» Exercise goal:
The full listing is needed, transcribed word for word.

============================================================

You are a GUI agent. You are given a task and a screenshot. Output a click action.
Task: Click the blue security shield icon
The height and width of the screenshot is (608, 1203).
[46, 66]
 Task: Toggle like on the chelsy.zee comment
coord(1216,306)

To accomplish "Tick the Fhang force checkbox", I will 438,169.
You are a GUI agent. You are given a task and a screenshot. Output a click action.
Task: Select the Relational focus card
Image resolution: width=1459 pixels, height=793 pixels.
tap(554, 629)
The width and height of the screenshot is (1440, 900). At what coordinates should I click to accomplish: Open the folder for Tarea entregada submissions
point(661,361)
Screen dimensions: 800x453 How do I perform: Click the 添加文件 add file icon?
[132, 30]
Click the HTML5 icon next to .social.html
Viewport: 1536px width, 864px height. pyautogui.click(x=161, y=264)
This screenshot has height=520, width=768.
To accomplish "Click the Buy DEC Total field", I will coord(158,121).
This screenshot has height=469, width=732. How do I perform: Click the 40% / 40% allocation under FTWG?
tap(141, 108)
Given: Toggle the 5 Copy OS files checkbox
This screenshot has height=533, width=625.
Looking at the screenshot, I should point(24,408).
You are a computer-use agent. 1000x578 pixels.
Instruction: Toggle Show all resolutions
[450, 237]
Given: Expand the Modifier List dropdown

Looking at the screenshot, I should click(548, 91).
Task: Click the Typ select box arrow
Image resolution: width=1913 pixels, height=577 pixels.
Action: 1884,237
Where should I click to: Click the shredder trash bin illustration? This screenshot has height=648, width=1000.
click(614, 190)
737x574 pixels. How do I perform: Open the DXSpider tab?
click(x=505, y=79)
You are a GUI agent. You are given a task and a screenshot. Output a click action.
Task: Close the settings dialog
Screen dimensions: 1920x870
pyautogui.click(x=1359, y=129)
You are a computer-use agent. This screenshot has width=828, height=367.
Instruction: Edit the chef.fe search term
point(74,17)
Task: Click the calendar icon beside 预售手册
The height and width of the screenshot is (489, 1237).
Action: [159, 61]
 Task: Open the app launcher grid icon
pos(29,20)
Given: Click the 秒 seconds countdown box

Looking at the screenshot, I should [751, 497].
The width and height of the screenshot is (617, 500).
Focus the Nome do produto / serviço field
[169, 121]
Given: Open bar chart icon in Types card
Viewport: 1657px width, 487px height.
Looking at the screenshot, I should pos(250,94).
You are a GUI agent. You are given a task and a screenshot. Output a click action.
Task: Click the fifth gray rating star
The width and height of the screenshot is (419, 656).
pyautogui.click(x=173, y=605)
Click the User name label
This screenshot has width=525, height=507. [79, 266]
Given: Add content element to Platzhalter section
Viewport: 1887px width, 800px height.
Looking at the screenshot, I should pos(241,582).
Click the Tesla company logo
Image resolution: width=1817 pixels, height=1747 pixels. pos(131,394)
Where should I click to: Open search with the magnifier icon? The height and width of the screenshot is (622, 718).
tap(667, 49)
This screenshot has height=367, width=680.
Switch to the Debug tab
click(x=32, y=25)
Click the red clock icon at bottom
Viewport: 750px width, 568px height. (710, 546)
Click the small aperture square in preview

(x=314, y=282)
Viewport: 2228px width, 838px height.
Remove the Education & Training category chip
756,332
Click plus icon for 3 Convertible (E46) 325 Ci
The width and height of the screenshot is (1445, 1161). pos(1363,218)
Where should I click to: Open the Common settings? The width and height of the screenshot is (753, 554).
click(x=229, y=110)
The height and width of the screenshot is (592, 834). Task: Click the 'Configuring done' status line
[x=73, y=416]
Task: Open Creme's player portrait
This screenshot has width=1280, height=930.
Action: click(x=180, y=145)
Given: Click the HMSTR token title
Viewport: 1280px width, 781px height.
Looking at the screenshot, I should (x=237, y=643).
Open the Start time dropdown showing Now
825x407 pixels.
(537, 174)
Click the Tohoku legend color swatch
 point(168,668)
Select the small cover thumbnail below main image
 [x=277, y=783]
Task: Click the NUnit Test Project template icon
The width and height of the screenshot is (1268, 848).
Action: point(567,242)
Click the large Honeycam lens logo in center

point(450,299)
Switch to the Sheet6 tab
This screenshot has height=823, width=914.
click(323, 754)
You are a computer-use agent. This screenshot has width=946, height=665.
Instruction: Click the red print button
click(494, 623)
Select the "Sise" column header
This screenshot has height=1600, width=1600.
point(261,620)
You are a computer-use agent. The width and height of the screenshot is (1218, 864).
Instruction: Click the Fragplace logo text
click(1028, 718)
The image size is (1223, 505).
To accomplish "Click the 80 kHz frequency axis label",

============================================================

» The completed task:
You are a GUI agent. You are given a task and a screenshot. Output a click action.
Task: Click the blue security shield icon
The height and width of the screenshot is (608, 1203).
[46, 66]
 Task: Toggle like on the chelsy.zee comment
coord(1216,306)

To accomplish "Tick the Fhang force checkbox", I will 438,169.
You are a GUI agent. You are given a task and a screenshot. Output a click action.
Task: Select the Relational focus card
Image resolution: width=1459 pixels, height=793 pixels.
tap(554, 629)
The width and height of the screenshot is (1440, 900). At what coordinates should I click to accomplish: Open the folder for Tarea entregada submissions
point(661,361)
Screen dimensions: 800x453 How do I perform: Click the 添加文件 add file icon?
[132, 30]
Click the HTML5 icon next to .social.html
Viewport: 1536px width, 864px height. pyautogui.click(x=161, y=264)
This screenshot has height=520, width=768.
To accomplish "Click the Buy DEC Total field", I will coord(158,121).
This screenshot has height=469, width=732. How do I perform: Click the 40% / 40% allocation under FTWG?
tap(141, 108)
Given: Toggle the 5 Copy OS files checkbox
This screenshot has height=533, width=625.
Looking at the screenshot, I should point(24,408).
You are a computer-use agent. 1000x578 pixels.
Instruction: Toggle Show all resolutions
[450, 237]
Given: Expand the Modifier List dropdown

Looking at the screenshot, I should click(548, 91).
Task: Click the Typ select box arrow
Image resolution: width=1913 pixels, height=577 pixels.
Action: 1884,237
Where should I click to: Click the shredder trash bin illustration? This screenshot has height=648, width=1000.
click(614, 190)
737x574 pixels. How do I perform: Open the DXSpider tab?
click(x=505, y=79)
You are a GUI agent. You are given a task and a screenshot. Output a click action.
Task: Close the settings dialog
Screen dimensions: 1920x870
pyautogui.click(x=1359, y=129)
You are a computer-use agent. This screenshot has width=828, height=367.
Instruction: Edit the chef.fe search term
point(74,17)
Task: Click the calendar icon beside 预售手册
The height and width of the screenshot is (489, 1237).
Action: [159, 61]
 Task: Open the app launcher grid icon
pos(29,20)
Given: Click the 秒 seconds countdown box

Looking at the screenshot, I should [751, 497].
The width and height of the screenshot is (617, 500).
Focus the Nome do produto / serviço field
[169, 121]
Given: Open bar chart icon in Types card
Viewport: 1657px width, 487px height.
Looking at the screenshot, I should pos(250,94).
You are a GUI agent. You are given a task and a screenshot. Output a click action.
Task: Click the fifth gray rating star
The width and height of the screenshot is (419, 656).
pyautogui.click(x=173, y=605)
Click the User name label
This screenshot has width=525, height=507. [79, 266]
Given: Add content element to Platzhalter section
Viewport: 1887px width, 800px height.
Looking at the screenshot, I should pos(241,582).
Click the Tesla company logo
Image resolution: width=1817 pixels, height=1747 pixels. pos(131,394)
Where should I click to: Open search with the magnifier icon? The height and width of the screenshot is (622, 718).
tap(667, 49)
This screenshot has height=367, width=680.
Switch to the Debug tab
click(x=32, y=25)
Click the red clock icon at bottom
Viewport: 750px width, 568px height. (710, 546)
Click the small aperture square in preview

(x=314, y=282)
Viewport: 2228px width, 838px height.
Remove the Education & Training category chip
756,332
Click plus icon for 3 Convertible (E46) 325 Ci
The width and height of the screenshot is (1445, 1161). pos(1363,218)
Where should I click to: Open the Common settings? The width and height of the screenshot is (753, 554).
click(x=229, y=110)
The height and width of the screenshot is (592, 834). Task: Click the 'Configuring done' status line
[x=73, y=416]
Task: Open Creme's player portrait
This screenshot has width=1280, height=930.
Action: click(x=180, y=145)
Given: Click the HMSTR token title
Viewport: 1280px width, 781px height.
Looking at the screenshot, I should (x=237, y=643).
Open the Start time dropdown showing Now
825x407 pixels.
(537, 174)
Click the Tohoku legend color swatch
 point(168,668)
Select the small cover thumbnail below main image
 [x=277, y=783]
Task: Click the NUnit Test Project template icon
The width and height of the screenshot is (1268, 848).
Action: point(567,242)
Click the large Honeycam lens logo in center

point(450,299)
Switch to the Sheet6 tab
This screenshot has height=823, width=914.
click(323, 754)
You are a computer-use agent. This screenshot has width=946, height=665.
Instruction: Click the red print button
click(494, 623)
Select the "Sise" column header
This screenshot has height=1600, width=1600.
point(261,620)
You are a computer-use agent. The width and height of the screenshot is (1218, 864).
Instruction: Click the Fragplace logo text
click(1028, 718)
The image size is (1223, 505).
To accomplish "Click the 80 kHz frequency axis label",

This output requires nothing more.